6. How much support do you receive from your training provider when working towards your qualifications?
Having to do a week's worth of university work in 1 day does mean we get decreased contact with their support features and tutorials. This couples with with the fact that we work full time jobs to mean that assignments and similar often take up most o our free time during the weekends and such. The work based studies modules designed to "support" and "enhance" our time in the workplace can also often be more of a hassle than a help as it tries to encourage a mentality of self reflection through constant documentation and discussion.
7. How well do you feel that your qualification (through your training provider) helps you to perform better in your role?
I am only in my first year of the course and so hope the value of the university work will elevate in the later modules but for now, they all seem to be common sense. The course is designed to be an entry level course that people can learn from with no prior knowledge. This is because we share some lectures with normal university students. Contrary to their experience, our independent study and workplace learning mean that it isn't rare to finish the day of university and feel like not much has been learnt. This makes the university part of the apprenticeship feel more like a formality to get a degree at the end while most of our real learning is on the job.

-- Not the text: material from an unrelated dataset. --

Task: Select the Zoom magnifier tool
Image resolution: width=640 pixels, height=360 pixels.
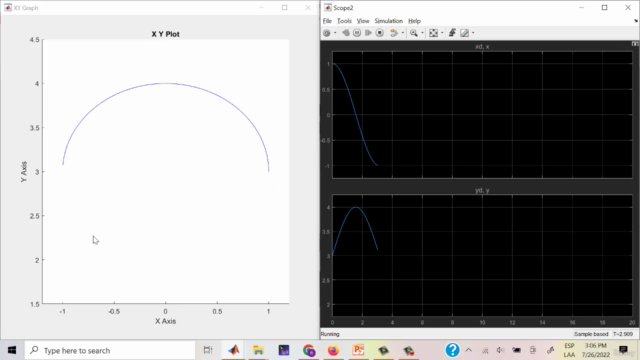Action: pyautogui.click(x=413, y=33)
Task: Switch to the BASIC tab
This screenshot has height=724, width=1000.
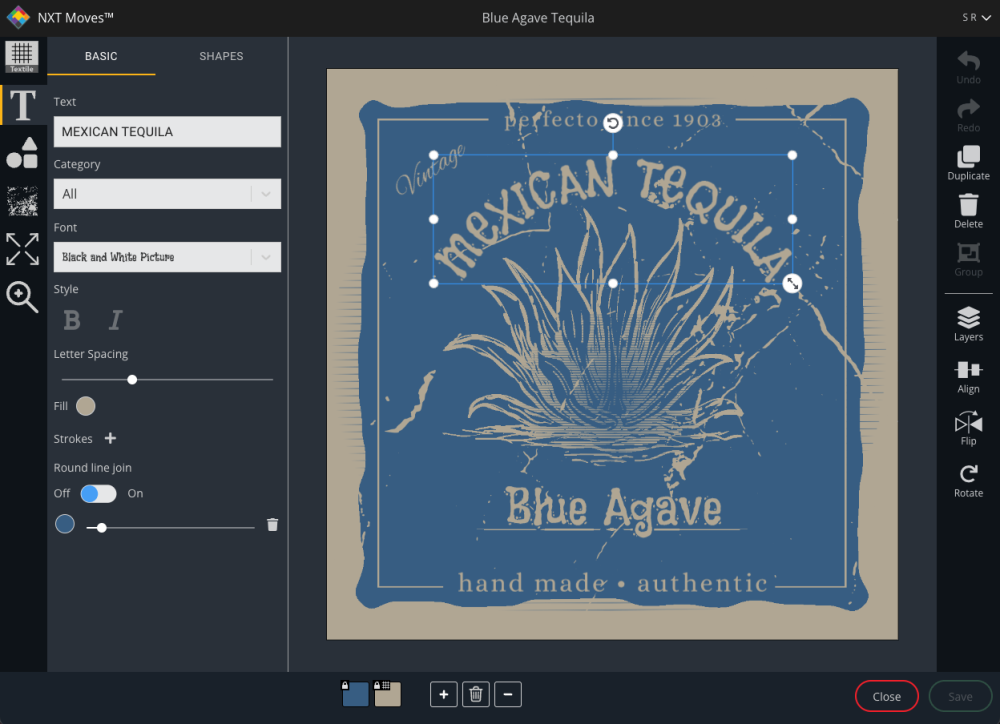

8. Are there extra-curricular activities to get involved in at your work? (For example, any social activities, sports teams, or even professional networking events.)
There are many clubs that one can get involved with. From educational, pizza-fueled clubs like cyber club and data science club to go-karting and track days. We also have an on-site bar run entirely by volunteers, a gym and a summer rounders tournament. We have a massive bonfire night fireworks display and bonfire and an annual summer festival on the grounds. Our tennis courts are also available for use while the massive grounds provide excellent walks or runs depending on what you fancy.
9a. Would you recommend Roke to a friend?
It's an excellent way to get a free, respected degree while being paid a very decent wage while doing it. The amazing culture, brilliant grounds, enjoyable clubs and unique expertise provide a constant source of pride for anyone working here. Truly an amazing place that I would recommend to anyone who enjoys a challenge and working with technology.
10. What tips or advice would you give to others applying to Roke?
Due to the nature of the work, honesty is a very important character trait to have. A hunger for knowledge, resilience and the self-confidence to work well in teams are also greatly sort after. I advise you you to demonstrate these skills. Independent work you do out of your own intuition and for your own enjoyment or self improvement in these areas and most areas related to digital technology will be looked upon well.